自分がいつの間にか変わってしまっていることを実感する。
- 子供の頃はテレビをたくさん見て(1日5時間以上は見ていた気がする)、漫画ばかり読んでいたのに、自分の息子がテレビばかり見ていると、もっと他のことをさせなければと感じる。
- 高校生の頃、進学校へ通っていたことが自信になっていたくせに、学歴社会を批判したり、学校で勉強する意味なんかないと授業をさぼってゲームセンターに行ったりした。自分の息子が授業をさぼってゲームセンターに入り浸ったりしたら、自分はそれを認めてやれるだろうか。

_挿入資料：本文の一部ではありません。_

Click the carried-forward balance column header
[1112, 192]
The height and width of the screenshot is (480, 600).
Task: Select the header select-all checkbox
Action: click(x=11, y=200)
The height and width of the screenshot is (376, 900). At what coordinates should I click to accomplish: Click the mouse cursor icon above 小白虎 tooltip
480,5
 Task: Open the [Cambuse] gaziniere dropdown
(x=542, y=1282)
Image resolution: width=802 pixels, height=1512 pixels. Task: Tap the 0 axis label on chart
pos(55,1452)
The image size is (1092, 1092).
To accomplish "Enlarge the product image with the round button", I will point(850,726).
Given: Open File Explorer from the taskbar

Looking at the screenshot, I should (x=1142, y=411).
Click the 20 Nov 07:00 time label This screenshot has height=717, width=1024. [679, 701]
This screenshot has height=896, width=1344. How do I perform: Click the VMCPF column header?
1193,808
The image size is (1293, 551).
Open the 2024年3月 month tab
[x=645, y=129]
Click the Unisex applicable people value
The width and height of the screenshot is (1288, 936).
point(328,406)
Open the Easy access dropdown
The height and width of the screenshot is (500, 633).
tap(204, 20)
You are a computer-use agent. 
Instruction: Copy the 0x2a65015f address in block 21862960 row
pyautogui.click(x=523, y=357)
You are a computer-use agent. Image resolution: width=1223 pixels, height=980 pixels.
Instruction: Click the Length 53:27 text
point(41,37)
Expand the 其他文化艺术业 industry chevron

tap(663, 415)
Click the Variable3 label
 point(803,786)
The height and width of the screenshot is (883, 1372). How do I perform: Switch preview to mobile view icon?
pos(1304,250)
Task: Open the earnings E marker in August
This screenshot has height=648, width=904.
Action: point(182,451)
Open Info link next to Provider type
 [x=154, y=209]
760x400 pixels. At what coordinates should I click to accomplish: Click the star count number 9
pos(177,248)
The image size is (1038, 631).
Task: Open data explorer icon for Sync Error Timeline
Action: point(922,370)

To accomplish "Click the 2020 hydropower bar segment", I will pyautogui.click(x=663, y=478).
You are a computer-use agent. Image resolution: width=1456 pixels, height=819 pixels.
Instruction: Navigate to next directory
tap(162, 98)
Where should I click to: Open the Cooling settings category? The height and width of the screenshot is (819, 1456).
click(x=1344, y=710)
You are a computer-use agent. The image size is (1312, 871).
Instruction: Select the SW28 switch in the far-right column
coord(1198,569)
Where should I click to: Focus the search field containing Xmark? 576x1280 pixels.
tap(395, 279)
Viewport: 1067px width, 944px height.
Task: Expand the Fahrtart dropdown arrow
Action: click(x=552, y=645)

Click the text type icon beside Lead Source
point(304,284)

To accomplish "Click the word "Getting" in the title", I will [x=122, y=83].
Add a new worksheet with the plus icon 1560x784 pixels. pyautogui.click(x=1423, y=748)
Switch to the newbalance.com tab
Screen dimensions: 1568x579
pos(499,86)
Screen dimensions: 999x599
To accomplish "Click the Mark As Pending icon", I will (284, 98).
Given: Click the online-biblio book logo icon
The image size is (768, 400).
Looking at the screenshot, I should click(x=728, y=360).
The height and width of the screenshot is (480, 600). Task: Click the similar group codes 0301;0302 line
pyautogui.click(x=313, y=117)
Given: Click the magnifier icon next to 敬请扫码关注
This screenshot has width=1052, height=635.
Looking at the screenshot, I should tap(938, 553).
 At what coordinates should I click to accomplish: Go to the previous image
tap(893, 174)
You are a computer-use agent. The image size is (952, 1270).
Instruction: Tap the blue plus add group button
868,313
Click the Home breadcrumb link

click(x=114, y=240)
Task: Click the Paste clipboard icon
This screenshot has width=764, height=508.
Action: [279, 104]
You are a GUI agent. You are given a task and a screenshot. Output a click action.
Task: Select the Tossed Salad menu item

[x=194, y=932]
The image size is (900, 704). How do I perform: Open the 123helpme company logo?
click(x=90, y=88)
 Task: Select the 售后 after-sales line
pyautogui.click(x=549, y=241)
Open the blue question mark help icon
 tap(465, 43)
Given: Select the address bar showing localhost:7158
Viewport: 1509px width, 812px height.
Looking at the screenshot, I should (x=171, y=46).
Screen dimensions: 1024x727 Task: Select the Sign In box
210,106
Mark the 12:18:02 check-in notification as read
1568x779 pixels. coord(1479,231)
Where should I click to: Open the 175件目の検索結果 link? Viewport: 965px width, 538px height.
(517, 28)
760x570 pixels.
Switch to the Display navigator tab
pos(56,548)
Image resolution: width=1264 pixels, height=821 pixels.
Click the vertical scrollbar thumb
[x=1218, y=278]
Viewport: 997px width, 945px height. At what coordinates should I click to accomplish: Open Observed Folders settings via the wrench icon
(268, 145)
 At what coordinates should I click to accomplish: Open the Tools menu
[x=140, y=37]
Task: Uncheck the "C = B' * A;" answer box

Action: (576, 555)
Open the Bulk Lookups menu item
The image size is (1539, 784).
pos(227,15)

- 大学は2年生の途中から行かなくなり、結局中退してしまった。本当は、自分の能力が足りず、勉強に付いていくのが億劫になっただけなのに、中退を正当化する理由を探し回った。自分の息子が学校へ行くのは嫌だと本気で言ったら、自分はどうする?
五味太郎さんの「大人問題
」という本を読んで、自分は昔と変わってしまったこと、作者はきちんと初源の自己を保存していると感じた。
そして、少し思い出したことがある。
- 個人は本質的に自由であること。
- 社会や共同性に先立って個人があり、その逆ではないこと。
- 制度や規範は「とりあえず」のものであって、唯一絶対ではないこと。
もう少し。
- 自分は、人に優しくする方法をまったく知らなかった。人からは優しくしてほしかったくせにだ。異性に好かれたいと切望していたが、こんな私に好意を寄せる人など全くいなかったのは、もっともだ。
- アマチュア無線の無線機を買ってもらえなかったこと。
- 好き嫌いが多く、母親の料理が口に合わなかったこと。
- 些細な言い間違いや親の知識不足。
- 他の家庭に比べて、家が貧しいと思えたこと。でも、今思い起こすと、毎週の少年マガジンも、毎月の科学と学習も、プラモデルも、電子工作用の部品も、百科事典も、学習書も、不自由はなかった気がする。家が古い木造だったから?
今、息子を見て思うこと、息子と私との間にある葛藤と本質的に何も変わりはないことがわかる。
「すべてにおいて精神が疲労しきって」いる自分には、五味太郎さんの言葉は少し痛いが、こういう刺激は定期的に必要だと思えた。